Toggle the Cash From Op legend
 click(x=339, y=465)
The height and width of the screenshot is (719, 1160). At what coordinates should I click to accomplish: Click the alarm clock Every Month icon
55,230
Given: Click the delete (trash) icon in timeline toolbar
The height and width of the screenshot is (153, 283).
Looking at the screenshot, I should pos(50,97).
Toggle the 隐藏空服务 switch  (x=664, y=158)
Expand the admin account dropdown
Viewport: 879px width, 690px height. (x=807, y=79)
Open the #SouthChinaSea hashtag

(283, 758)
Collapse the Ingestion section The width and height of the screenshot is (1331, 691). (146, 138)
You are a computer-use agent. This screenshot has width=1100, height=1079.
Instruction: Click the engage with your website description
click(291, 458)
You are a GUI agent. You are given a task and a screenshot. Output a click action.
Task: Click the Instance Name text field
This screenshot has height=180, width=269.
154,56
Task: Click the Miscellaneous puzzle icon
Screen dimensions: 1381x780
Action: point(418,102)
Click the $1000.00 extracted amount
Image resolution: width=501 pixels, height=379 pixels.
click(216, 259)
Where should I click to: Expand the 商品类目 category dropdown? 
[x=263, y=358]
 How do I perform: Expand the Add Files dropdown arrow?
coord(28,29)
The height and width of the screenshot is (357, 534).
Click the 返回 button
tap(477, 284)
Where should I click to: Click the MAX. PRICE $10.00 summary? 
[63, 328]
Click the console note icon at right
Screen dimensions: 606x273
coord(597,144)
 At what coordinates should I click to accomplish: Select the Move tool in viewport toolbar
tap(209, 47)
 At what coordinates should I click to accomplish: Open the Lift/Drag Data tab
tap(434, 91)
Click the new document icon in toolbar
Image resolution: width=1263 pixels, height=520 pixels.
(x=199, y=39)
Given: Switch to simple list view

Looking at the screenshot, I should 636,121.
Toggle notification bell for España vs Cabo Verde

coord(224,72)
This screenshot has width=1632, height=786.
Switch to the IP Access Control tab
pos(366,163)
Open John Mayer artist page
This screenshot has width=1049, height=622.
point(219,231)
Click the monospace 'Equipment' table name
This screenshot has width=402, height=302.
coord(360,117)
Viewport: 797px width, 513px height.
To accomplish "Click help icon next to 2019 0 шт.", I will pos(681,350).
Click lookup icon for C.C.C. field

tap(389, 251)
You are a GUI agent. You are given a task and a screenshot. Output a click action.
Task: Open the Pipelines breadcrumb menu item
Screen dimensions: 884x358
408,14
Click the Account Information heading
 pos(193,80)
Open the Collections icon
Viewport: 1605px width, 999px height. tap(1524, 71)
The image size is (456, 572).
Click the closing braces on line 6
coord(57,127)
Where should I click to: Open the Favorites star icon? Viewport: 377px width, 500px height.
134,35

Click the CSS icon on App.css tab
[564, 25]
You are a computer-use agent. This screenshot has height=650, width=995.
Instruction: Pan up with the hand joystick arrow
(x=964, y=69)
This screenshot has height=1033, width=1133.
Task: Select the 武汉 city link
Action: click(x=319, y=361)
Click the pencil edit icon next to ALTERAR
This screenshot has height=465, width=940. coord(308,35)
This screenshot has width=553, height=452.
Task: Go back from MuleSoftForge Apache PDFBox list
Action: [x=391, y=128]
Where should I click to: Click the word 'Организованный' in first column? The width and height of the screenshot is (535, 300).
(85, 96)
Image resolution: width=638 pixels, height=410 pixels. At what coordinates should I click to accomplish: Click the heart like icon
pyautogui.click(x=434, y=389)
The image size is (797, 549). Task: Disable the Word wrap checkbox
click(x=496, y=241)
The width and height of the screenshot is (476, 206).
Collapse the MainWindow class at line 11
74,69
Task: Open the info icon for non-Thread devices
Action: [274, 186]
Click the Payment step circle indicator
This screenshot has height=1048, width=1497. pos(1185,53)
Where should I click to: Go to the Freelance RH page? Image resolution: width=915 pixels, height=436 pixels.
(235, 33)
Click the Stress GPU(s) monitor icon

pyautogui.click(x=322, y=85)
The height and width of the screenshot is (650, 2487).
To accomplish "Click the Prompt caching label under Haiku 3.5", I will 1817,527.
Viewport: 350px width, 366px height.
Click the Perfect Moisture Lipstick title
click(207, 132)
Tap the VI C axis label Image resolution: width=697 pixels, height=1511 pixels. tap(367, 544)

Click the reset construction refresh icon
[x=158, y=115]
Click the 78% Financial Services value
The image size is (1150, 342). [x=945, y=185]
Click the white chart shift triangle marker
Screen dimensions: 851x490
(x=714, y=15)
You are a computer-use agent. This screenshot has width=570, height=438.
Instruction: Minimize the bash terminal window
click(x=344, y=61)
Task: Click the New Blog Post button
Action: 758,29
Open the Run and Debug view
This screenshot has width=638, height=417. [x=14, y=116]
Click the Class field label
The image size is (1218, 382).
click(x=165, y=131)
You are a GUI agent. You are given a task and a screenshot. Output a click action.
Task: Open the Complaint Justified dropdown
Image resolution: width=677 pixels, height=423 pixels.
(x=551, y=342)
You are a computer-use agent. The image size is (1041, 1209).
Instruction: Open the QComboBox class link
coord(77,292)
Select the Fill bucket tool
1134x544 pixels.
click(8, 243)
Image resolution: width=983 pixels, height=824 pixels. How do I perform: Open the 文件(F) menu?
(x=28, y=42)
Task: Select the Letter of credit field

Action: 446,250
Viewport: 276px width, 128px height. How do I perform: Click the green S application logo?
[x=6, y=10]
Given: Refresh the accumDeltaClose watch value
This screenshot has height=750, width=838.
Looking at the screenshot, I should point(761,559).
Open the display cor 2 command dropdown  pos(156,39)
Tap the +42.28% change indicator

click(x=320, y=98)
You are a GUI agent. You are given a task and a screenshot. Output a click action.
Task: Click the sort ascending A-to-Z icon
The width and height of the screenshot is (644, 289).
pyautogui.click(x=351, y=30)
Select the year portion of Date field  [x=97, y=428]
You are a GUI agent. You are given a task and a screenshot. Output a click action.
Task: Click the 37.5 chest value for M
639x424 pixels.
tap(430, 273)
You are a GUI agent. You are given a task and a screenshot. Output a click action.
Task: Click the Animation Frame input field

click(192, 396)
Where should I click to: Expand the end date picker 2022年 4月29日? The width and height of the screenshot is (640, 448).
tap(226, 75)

— Assignment —
Give an exact copy of all the data shown above.

— Solution to the exercise —
Toggle the Cash From Op legend
 click(x=339, y=465)
The height and width of the screenshot is (719, 1160). At what coordinates should I click to accomplish: Click the alarm clock Every Month icon
55,230
Given: Click the delete (trash) icon in timeline toolbar
The height and width of the screenshot is (153, 283).
Looking at the screenshot, I should pos(50,97).
Toggle the 隐藏空服务 switch  (x=664, y=158)
Expand the admin account dropdown
Viewport: 879px width, 690px height. (x=807, y=79)
Open the #SouthChinaSea hashtag

(283, 758)
Collapse the Ingestion section The width and height of the screenshot is (1331, 691). (146, 138)
You are a computer-use agent. This screenshot has width=1100, height=1079.
Instruction: Click the engage with your website description
click(291, 458)
You are a GUI agent. You are given a task and a screenshot. Output a click action.
Task: Click the Instance Name text field
This screenshot has height=180, width=269.
154,56
Task: Click the Miscellaneous puzzle icon
Screen dimensions: 1381x780
Action: point(418,102)
Click the $1000.00 extracted amount
Image resolution: width=501 pixels, height=379 pixels.
click(216, 259)
Where should I click to: Expand the 商品类目 category dropdown? 
[x=263, y=358]
 How do I perform: Expand the Add Files dropdown arrow?
coord(28,29)
The height and width of the screenshot is (357, 534).
Click the 返回 button
tap(477, 284)
Where should I click to: Click the MAX. PRICE $10.00 summary? 
[63, 328]
Click the console note icon at right
Screen dimensions: 606x273
coord(597,144)
 At what coordinates should I click to accomplish: Select the Move tool in viewport toolbar
tap(209, 47)
 At what coordinates should I click to accomplish: Open the Lift/Drag Data tab
tap(434, 91)
Click the new document icon in toolbar
Image resolution: width=1263 pixels, height=520 pixels.
(x=199, y=39)
Given: Switch to simple list view

Looking at the screenshot, I should 636,121.
Toggle notification bell for España vs Cabo Verde

coord(224,72)
This screenshot has width=1632, height=786.
Switch to the IP Access Control tab
pos(366,163)
Open John Mayer artist page
This screenshot has width=1049, height=622.
point(219,231)
Click the monospace 'Equipment' table name
This screenshot has width=402, height=302.
coord(360,117)
Viewport: 797px width, 513px height.
To accomplish "Click help icon next to 2019 0 шт.", I will pos(681,350).
Click lookup icon for C.C.C. field

tap(389, 251)
You are a GUI agent. You are given a task and a screenshot. Output a click action.
Task: Open the Pipelines breadcrumb menu item
Screen dimensions: 884x358
408,14
Click the Account Information heading
 pos(193,80)
Open the Collections icon
Viewport: 1605px width, 999px height. tap(1524, 71)
The image size is (456, 572).
Click the closing braces on line 6
coord(57,127)
Where should I click to: Open the Favorites star icon? Viewport: 377px width, 500px height.
134,35

Click the CSS icon on App.css tab
[564, 25]
You are a computer-use agent. This screenshot has height=650, width=995.
Instruction: Pan up with the hand joystick arrow
(x=964, y=69)
This screenshot has height=1033, width=1133.
Task: Select the 武汉 city link
Action: click(x=319, y=361)
Click the pencil edit icon next to ALTERAR
This screenshot has height=465, width=940. coord(308,35)
This screenshot has width=553, height=452.
Task: Go back from MuleSoftForge Apache PDFBox list
Action: [x=391, y=128]
Where should I click to: Click the word 'Организованный' in first column? The width and height of the screenshot is (535, 300).
(85, 96)
Image resolution: width=638 pixels, height=410 pixels. At what coordinates should I click to accomplish: Click the heart like icon
pyautogui.click(x=434, y=389)
The image size is (797, 549). Task: Disable the Word wrap checkbox
click(x=496, y=241)
The width and height of the screenshot is (476, 206).
Collapse the MainWindow class at line 11
74,69
Task: Open the info icon for non-Thread devices
Action: [274, 186]
Click the Payment step circle indicator
This screenshot has height=1048, width=1497. pos(1185,53)
Where should I click to: Go to the Freelance RH page? Image resolution: width=915 pixels, height=436 pixels.
(235, 33)
Click the Stress GPU(s) monitor icon

pyautogui.click(x=322, y=85)
The height and width of the screenshot is (650, 2487).
To accomplish "Click the Prompt caching label under Haiku 3.5", I will 1817,527.
Viewport: 350px width, 366px height.
Click the Perfect Moisture Lipstick title
click(207, 132)
Tap the VI C axis label Image resolution: width=697 pixels, height=1511 pixels. tap(367, 544)

Click the reset construction refresh icon
[x=158, y=115]
Click the 78% Financial Services value
The image size is (1150, 342). [x=945, y=185]
Click the white chart shift triangle marker
Screen dimensions: 851x490
(x=714, y=15)
You are a computer-use agent. This screenshot has width=570, height=438.
Instruction: Minimize the bash terminal window
click(x=344, y=61)
Task: Click the New Blog Post button
Action: 758,29
Open the Run and Debug view
This screenshot has width=638, height=417. [x=14, y=116]
Click the Class field label
The image size is (1218, 382).
click(x=165, y=131)
You are a GUI agent. You are given a task and a screenshot. Output a click action.
Task: Open the Complaint Justified dropdown
Image resolution: width=677 pixels, height=423 pixels.
(x=551, y=342)
You are a computer-use agent. The image size is (1041, 1209).
Instruction: Open the QComboBox class link
coord(77,292)
Select the Fill bucket tool
1134x544 pixels.
click(8, 243)
Image resolution: width=983 pixels, height=824 pixels. How do I perform: Open the 文件(F) menu?
(x=28, y=42)
Task: Select the Letter of credit field

Action: 446,250
Viewport: 276px width, 128px height. How do I perform: Click the green S application logo?
[x=6, y=10]
Given: Refresh the accumDeltaClose watch value
This screenshot has height=750, width=838.
Looking at the screenshot, I should point(761,559).
Open the display cor 2 command dropdown  pos(156,39)
Tap the +42.28% change indicator

click(x=320, y=98)
You are a GUI agent. You are given a task and a screenshot. Output a click action.
Task: Click the sort ascending A-to-Z icon
The width and height of the screenshot is (644, 289).
pyautogui.click(x=351, y=30)
Select the year portion of Date field  [x=97, y=428]
You are a GUI agent. You are given a task and a screenshot. Output a click action.
Task: Click the 37.5 chest value for M
639x424 pixels.
tap(430, 273)
You are a GUI agent. You are given a task and a screenshot. Output a click action.
Task: Click the Animation Frame input field

click(192, 396)
Where should I click to: Expand the end date picker 2022年 4月29日? The width and height of the screenshot is (640, 448).
tap(226, 75)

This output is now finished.